→ PROBLEM DESCRIPTION
Please copy each of the following lines word for word.

--- begin ---

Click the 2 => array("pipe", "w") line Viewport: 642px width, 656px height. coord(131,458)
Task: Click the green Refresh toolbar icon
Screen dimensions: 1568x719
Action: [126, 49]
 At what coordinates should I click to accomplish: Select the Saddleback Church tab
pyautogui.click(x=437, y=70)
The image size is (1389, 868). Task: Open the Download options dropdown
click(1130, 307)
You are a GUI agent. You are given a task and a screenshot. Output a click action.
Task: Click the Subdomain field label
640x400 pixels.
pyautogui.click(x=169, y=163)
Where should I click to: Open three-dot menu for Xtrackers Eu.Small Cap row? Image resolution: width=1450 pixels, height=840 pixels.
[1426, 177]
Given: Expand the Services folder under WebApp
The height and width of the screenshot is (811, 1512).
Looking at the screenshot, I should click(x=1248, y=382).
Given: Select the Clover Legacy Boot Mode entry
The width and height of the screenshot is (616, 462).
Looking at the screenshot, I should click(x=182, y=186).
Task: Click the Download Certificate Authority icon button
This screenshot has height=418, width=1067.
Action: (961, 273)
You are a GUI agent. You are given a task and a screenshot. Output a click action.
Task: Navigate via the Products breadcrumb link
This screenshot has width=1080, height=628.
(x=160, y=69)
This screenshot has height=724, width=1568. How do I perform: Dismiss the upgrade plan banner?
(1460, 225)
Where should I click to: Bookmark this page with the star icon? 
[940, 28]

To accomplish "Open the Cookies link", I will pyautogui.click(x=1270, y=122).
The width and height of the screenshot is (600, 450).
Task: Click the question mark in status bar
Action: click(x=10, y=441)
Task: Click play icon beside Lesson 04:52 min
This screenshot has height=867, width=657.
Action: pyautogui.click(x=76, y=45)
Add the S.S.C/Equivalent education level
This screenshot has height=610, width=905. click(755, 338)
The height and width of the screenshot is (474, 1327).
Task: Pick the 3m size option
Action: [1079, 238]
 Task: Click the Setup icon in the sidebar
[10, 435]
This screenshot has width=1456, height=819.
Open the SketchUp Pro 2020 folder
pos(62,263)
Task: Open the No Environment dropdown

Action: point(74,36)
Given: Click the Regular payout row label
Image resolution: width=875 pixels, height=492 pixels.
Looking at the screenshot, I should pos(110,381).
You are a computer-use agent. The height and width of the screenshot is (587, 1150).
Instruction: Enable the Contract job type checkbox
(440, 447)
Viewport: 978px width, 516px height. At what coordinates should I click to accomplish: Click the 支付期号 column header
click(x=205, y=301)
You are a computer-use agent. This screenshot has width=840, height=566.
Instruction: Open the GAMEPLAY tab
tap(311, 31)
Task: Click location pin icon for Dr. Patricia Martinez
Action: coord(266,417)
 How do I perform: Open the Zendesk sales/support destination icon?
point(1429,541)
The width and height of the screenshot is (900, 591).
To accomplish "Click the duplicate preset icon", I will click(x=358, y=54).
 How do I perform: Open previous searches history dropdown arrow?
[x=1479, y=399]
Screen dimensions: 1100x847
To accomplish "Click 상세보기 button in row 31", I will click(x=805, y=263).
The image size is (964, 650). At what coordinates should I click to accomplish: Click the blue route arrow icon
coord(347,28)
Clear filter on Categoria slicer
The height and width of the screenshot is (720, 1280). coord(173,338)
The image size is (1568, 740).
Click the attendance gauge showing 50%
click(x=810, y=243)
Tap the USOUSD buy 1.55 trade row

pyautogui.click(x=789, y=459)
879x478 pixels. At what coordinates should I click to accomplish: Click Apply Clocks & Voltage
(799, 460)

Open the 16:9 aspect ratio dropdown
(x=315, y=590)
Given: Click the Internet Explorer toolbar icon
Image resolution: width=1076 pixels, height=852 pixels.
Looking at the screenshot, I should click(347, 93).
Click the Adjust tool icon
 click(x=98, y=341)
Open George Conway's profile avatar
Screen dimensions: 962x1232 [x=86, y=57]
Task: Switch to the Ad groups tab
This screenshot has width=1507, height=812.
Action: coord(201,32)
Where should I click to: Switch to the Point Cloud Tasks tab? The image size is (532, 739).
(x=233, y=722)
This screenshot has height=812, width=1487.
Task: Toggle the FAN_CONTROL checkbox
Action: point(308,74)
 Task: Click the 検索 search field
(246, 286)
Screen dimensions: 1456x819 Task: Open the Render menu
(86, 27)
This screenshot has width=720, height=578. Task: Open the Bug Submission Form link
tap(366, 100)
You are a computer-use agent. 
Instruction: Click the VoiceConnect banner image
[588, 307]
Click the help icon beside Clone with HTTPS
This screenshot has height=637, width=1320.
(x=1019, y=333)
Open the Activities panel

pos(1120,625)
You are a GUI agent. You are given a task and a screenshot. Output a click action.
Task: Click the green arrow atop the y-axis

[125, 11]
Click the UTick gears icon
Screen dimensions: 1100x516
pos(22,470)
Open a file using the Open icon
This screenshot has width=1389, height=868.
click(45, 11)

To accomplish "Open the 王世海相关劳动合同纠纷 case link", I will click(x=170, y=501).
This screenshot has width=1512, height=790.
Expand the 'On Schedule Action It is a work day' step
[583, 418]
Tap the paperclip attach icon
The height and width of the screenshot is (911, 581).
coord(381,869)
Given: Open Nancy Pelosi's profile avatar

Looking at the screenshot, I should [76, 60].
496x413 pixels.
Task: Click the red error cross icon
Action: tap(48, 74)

--- end ---

→ EXERCISE SOLUTION
Click the 2 => array("pipe", "w") line Viewport: 642px width, 656px height. coord(131,458)
Task: Click the green Refresh toolbar icon
Screen dimensions: 1568x719
Action: [126, 49]
 At what coordinates should I click to accomplish: Select the Saddleback Church tab
pyautogui.click(x=437, y=70)
The image size is (1389, 868). Task: Open the Download options dropdown
click(1130, 307)
You are a GUI agent. You are given a task and a screenshot. Output a click action.
Task: Click the Subdomain field label
640x400 pixels.
pyautogui.click(x=169, y=163)
Where should I click to: Open three-dot menu for Xtrackers Eu.Small Cap row? Image resolution: width=1450 pixels, height=840 pixels.
[1426, 177]
Given: Expand the Services folder under WebApp
The height and width of the screenshot is (811, 1512).
Looking at the screenshot, I should click(x=1248, y=382).
Given: Select the Clover Legacy Boot Mode entry
The width and height of the screenshot is (616, 462).
Looking at the screenshot, I should click(x=182, y=186).
Task: Click the Download Certificate Authority icon button
This screenshot has height=418, width=1067.
Action: (961, 273)
You are a GUI agent. You are given a task and a screenshot. Output a click action.
Task: Navigate via the Products breadcrumb link
This screenshot has width=1080, height=628.
(x=160, y=69)
This screenshot has height=724, width=1568. How do I perform: Dismiss the upgrade plan banner?
(1460, 225)
Where should I click to: Bookmark this page with the star icon? 
[940, 28]

To accomplish "Open the Cookies link", I will pyautogui.click(x=1270, y=122).
The width and height of the screenshot is (600, 450).
Task: Click the question mark in status bar
Action: click(x=10, y=441)
Task: Click play icon beside Lesson 04:52 min
This screenshot has height=867, width=657.
Action: pyautogui.click(x=76, y=45)
Add the S.S.C/Equivalent education level
This screenshot has height=610, width=905. click(755, 338)
The height and width of the screenshot is (474, 1327).
Task: Pick the 3m size option
Action: [1079, 238]
 Task: Click the Setup icon in the sidebar
[10, 435]
This screenshot has width=1456, height=819.
Open the SketchUp Pro 2020 folder
pos(62,263)
Task: Open the No Environment dropdown

Action: point(74,36)
Given: Click the Regular payout row label
Image resolution: width=875 pixels, height=492 pixels.
Looking at the screenshot, I should pos(110,381).
You are a computer-use agent. The height and width of the screenshot is (587, 1150).
Instruction: Enable the Contract job type checkbox
(440, 447)
Viewport: 978px width, 516px height. At what coordinates should I click to accomplish: Click the 支付期号 column header
click(x=205, y=301)
You are a computer-use agent. This screenshot has width=840, height=566.
Instruction: Open the GAMEPLAY tab
tap(311, 31)
Task: Click location pin icon for Dr. Patricia Martinez
Action: coord(266,417)
 How do I perform: Open the Zendesk sales/support destination icon?
point(1429,541)
The width and height of the screenshot is (900, 591).
To accomplish "Click the duplicate preset icon", I will click(x=358, y=54).
 How do I perform: Open previous searches history dropdown arrow?
[x=1479, y=399]
Screen dimensions: 1100x847
To accomplish "Click 상세보기 button in row 31", I will click(x=805, y=263).
The image size is (964, 650). At what coordinates should I click to accomplish: Click the blue route arrow icon
coord(347,28)
Clear filter on Categoria slicer
The height and width of the screenshot is (720, 1280). coord(173,338)
The image size is (1568, 740).
Click the attendance gauge showing 50%
click(x=810, y=243)
Tap the USOUSD buy 1.55 trade row

pyautogui.click(x=789, y=459)
879x478 pixels. At what coordinates should I click to accomplish: Click Apply Clocks & Voltage
(799, 460)

Open the 16:9 aspect ratio dropdown
(x=315, y=590)
Given: Click the Internet Explorer toolbar icon
Image resolution: width=1076 pixels, height=852 pixels.
Looking at the screenshot, I should click(347, 93).
Click the Adjust tool icon
 click(x=98, y=341)
Open George Conway's profile avatar
Screen dimensions: 962x1232 [x=86, y=57]
Task: Switch to the Ad groups tab
This screenshot has width=1507, height=812.
Action: coord(201,32)
Where should I click to: Switch to the Point Cloud Tasks tab? The image size is (532, 739).
(x=233, y=722)
This screenshot has height=812, width=1487.
Task: Toggle the FAN_CONTROL checkbox
Action: point(308,74)
 Task: Click the 検索 search field
(246, 286)
Screen dimensions: 1456x819 Task: Open the Render menu
(86, 27)
This screenshot has width=720, height=578. Task: Open the Bug Submission Form link
tap(366, 100)
You are a computer-use agent. 
Instruction: Click the VoiceConnect banner image
[588, 307]
Click the help icon beside Clone with HTTPS
This screenshot has height=637, width=1320.
(x=1019, y=333)
Open the Activities panel

pos(1120,625)
You are a GUI agent. You are given a task and a screenshot. Output a click action.
Task: Click the green arrow atop the y-axis

[125, 11]
Click the UTick gears icon
Screen dimensions: 1100x516
pos(22,470)
Open a file using the Open icon
This screenshot has width=1389, height=868.
click(45, 11)

To accomplish "Open the 王世海相关劳动合同纠纷 case link", I will click(x=170, y=501).
This screenshot has width=1512, height=790.
Expand the 'On Schedule Action It is a work day' step
[583, 418]
Tap the paperclip attach icon
The height and width of the screenshot is (911, 581).
coord(381,869)
Given: Open Nancy Pelosi's profile avatar

Looking at the screenshot, I should [76, 60].
496x413 pixels.
Task: Click the red error cross icon
Action: tap(48, 74)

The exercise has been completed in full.